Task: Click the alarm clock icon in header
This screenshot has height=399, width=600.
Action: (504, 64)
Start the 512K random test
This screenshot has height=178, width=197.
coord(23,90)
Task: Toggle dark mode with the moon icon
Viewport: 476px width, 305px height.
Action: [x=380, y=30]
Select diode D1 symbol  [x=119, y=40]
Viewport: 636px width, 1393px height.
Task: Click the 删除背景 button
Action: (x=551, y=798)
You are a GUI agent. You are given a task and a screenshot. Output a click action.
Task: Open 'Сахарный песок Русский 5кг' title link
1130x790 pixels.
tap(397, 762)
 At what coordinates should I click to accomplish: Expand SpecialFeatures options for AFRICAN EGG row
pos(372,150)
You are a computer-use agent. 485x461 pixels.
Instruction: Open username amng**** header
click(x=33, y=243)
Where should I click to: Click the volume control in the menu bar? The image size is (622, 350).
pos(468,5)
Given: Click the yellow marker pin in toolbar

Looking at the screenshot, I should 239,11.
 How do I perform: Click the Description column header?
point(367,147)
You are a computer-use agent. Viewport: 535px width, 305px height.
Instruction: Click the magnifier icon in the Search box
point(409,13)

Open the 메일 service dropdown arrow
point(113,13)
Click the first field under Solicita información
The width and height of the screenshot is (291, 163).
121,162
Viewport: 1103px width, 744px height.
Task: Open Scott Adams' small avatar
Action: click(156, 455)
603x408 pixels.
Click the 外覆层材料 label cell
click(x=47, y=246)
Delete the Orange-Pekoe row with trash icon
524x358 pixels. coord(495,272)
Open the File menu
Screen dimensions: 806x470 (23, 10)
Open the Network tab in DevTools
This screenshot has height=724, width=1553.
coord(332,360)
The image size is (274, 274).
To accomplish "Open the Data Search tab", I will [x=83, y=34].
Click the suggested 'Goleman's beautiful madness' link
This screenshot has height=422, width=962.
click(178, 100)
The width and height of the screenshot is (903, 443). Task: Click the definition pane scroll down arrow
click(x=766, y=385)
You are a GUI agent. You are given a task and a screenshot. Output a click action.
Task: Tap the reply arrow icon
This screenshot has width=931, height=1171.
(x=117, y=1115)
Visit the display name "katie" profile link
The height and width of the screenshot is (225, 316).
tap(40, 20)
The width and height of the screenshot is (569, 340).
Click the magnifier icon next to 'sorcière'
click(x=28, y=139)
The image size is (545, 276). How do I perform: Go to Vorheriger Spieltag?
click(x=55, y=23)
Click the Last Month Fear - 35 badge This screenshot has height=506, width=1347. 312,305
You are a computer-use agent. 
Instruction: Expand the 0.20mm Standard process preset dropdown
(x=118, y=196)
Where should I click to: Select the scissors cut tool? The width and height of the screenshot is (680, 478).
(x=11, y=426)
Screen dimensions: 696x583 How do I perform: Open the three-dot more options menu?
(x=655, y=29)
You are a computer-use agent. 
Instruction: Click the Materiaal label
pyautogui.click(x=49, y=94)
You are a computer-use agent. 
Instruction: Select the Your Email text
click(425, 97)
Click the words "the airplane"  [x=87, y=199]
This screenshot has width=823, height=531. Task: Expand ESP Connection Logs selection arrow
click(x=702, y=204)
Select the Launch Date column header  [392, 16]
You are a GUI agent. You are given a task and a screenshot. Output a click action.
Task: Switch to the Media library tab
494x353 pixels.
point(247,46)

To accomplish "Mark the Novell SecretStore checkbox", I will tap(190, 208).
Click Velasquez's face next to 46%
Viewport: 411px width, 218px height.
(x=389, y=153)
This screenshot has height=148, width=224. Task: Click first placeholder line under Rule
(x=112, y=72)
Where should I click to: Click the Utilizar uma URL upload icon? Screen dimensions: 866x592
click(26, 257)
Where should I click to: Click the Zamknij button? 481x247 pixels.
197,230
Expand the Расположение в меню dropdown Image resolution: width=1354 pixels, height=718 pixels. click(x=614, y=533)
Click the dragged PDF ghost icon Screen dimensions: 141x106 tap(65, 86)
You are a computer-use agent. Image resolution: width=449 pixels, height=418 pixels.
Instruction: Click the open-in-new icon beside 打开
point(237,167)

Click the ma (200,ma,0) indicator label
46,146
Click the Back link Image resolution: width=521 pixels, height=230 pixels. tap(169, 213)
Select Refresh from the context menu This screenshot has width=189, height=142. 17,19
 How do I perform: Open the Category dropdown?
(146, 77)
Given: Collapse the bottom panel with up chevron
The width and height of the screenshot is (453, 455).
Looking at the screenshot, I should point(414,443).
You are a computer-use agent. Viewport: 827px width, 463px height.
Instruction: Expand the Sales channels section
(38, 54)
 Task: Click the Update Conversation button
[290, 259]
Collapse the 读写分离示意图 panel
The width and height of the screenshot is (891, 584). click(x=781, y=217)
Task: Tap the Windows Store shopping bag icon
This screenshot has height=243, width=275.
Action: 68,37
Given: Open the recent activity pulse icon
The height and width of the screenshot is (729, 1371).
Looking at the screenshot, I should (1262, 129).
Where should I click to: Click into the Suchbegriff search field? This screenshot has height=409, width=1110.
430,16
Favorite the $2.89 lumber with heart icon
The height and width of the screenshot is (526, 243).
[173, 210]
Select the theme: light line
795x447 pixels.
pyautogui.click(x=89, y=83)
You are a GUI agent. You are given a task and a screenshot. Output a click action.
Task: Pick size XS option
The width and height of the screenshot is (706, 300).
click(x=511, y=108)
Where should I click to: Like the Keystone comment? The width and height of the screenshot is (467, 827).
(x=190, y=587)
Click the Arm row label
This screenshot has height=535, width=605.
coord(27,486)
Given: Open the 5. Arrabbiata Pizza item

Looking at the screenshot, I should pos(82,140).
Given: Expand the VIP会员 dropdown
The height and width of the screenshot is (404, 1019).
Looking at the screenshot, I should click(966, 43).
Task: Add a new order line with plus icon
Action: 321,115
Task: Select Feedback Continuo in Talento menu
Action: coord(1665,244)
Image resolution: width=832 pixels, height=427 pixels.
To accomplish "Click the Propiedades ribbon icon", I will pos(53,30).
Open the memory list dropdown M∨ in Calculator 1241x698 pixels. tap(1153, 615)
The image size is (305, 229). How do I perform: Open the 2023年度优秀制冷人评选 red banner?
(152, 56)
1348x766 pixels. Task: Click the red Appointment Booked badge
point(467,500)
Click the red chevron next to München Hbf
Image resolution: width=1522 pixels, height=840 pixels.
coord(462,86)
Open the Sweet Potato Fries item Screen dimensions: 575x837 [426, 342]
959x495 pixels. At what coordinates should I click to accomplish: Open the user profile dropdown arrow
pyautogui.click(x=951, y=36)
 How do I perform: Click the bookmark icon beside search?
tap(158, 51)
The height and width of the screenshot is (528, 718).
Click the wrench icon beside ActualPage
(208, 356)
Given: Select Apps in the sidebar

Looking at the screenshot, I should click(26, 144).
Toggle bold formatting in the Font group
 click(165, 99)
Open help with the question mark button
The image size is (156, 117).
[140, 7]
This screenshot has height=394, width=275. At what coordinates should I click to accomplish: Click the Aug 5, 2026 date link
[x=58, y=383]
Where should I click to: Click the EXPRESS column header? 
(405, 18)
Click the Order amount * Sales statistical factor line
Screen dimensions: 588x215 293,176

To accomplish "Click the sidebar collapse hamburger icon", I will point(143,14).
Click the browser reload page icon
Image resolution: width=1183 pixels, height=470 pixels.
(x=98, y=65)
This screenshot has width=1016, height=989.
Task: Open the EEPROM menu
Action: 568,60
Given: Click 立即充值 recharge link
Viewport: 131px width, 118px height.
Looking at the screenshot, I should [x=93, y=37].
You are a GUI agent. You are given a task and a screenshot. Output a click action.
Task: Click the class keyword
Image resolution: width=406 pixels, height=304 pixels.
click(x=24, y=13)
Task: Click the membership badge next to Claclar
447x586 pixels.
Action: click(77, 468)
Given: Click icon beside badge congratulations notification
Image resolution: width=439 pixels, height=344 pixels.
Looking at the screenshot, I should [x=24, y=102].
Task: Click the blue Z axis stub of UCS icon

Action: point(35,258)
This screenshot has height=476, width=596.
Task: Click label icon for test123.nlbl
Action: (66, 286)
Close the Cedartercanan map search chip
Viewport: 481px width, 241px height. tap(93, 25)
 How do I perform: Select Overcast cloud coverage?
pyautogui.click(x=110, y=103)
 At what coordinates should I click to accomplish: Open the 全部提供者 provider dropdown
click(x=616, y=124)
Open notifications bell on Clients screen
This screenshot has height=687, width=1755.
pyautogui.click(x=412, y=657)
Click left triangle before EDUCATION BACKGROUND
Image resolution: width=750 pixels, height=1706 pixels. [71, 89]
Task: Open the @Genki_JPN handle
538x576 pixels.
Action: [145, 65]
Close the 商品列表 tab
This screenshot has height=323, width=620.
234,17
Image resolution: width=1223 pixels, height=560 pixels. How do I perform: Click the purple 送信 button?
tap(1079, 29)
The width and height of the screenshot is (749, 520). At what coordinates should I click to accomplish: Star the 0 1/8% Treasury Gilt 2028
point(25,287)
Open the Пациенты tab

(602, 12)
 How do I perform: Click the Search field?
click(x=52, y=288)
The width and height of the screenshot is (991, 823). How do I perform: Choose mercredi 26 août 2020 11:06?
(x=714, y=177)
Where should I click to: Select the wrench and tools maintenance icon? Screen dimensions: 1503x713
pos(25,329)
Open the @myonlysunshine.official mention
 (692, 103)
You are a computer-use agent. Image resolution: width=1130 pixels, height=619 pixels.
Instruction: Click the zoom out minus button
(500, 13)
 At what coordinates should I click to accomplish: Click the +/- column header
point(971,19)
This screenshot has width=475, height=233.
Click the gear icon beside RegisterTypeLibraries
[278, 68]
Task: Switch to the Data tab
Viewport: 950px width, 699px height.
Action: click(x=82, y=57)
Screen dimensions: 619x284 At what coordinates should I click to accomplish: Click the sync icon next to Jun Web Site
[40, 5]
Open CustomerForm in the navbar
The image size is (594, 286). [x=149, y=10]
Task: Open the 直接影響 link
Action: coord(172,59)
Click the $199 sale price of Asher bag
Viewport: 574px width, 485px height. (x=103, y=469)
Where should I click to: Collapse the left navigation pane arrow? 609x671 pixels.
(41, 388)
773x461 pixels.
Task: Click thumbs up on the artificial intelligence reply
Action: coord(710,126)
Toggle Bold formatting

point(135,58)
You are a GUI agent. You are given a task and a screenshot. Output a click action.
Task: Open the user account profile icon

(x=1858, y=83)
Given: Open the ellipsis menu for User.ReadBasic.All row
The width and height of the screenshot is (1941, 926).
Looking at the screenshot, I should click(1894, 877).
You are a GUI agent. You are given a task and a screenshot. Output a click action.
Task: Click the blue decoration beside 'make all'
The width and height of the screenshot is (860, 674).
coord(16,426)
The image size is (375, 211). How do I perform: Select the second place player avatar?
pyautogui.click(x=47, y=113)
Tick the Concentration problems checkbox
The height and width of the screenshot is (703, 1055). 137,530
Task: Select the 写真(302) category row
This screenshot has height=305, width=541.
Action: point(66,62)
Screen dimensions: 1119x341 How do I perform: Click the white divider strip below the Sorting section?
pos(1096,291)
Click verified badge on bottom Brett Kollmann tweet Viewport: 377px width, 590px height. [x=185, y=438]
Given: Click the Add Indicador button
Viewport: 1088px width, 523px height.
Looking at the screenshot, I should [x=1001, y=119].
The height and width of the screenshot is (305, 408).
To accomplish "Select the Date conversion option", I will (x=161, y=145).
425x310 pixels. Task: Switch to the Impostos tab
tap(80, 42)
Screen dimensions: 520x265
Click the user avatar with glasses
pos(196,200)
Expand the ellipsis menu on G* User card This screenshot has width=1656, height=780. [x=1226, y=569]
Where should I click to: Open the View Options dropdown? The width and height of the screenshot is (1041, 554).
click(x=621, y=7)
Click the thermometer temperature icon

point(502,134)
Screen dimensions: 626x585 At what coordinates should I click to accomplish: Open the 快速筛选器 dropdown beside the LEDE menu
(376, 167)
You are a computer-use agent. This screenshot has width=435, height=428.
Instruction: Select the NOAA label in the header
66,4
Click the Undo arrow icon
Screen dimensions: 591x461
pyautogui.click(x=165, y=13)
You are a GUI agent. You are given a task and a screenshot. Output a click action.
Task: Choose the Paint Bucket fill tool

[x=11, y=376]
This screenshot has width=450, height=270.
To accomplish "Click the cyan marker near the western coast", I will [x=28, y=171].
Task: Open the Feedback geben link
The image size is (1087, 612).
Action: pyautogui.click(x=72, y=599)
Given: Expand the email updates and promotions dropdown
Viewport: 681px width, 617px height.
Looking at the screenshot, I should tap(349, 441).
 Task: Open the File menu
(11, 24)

★ ★ ★

- [Work task]: Copy verbatim, from the listing above, each line from the one containing "You are a computer-use agent. Image resolution: width=449" down to the one containing "Click the Back", inclusive.

- [Result of the exercise]:
You are a computer-use agent. Image resolution: width=449 pixels, height=418 pixels.
Instruction: Click the open-in-new icon beside 打开
point(237,167)

Click the ma (200,ma,0) indicator label
46,146
Click the Back link Image resolution: width=521 pixels, height=230 pixels. tap(169, 213)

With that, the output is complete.